Problem to work on:
Can you locate each line in the listing below that contains the word "Where" and copy those lines out?

---------- Provided information ----------

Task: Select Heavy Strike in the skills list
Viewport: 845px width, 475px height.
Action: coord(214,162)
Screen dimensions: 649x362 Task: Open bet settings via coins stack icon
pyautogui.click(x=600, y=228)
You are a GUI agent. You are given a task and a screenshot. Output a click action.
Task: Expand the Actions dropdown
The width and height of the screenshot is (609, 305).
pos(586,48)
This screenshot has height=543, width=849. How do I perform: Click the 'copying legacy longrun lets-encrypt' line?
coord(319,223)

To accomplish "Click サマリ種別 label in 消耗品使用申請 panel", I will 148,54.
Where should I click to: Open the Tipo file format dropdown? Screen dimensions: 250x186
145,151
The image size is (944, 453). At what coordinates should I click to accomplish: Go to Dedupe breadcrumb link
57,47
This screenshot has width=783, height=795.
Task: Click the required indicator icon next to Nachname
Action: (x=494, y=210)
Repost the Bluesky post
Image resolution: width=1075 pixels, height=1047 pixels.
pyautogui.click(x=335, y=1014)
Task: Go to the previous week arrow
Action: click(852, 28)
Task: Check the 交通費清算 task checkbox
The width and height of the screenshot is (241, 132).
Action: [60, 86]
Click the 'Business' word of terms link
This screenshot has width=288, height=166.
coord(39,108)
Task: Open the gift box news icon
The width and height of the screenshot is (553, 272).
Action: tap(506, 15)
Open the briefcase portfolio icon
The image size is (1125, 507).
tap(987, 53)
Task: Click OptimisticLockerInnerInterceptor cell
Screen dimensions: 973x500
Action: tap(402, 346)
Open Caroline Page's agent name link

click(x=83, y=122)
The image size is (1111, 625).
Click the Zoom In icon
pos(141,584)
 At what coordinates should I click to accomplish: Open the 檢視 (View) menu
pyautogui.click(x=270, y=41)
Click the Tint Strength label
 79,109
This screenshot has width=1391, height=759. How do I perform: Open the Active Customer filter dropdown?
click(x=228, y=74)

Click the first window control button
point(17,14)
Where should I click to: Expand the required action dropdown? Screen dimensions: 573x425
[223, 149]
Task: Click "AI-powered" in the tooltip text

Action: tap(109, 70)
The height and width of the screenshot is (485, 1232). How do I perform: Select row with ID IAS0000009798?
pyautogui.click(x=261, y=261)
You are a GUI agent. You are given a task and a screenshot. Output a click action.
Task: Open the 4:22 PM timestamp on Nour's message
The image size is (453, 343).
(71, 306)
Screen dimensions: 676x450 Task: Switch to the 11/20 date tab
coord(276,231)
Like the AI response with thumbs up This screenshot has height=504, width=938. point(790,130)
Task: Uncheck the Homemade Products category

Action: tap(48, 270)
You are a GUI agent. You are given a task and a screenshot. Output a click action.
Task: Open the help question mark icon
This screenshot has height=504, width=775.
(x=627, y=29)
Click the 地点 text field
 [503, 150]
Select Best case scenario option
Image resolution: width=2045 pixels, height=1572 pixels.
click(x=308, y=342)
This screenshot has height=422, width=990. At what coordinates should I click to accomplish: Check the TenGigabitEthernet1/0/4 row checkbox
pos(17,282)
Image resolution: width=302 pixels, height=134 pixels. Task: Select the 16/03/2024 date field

----------

Solved problem:
Where should I click to: Open the Tipo file format dropdown? Screen dimensions: 250x186
Where should I click to: Expand the required action dropdown? Screen dimensions: 573x425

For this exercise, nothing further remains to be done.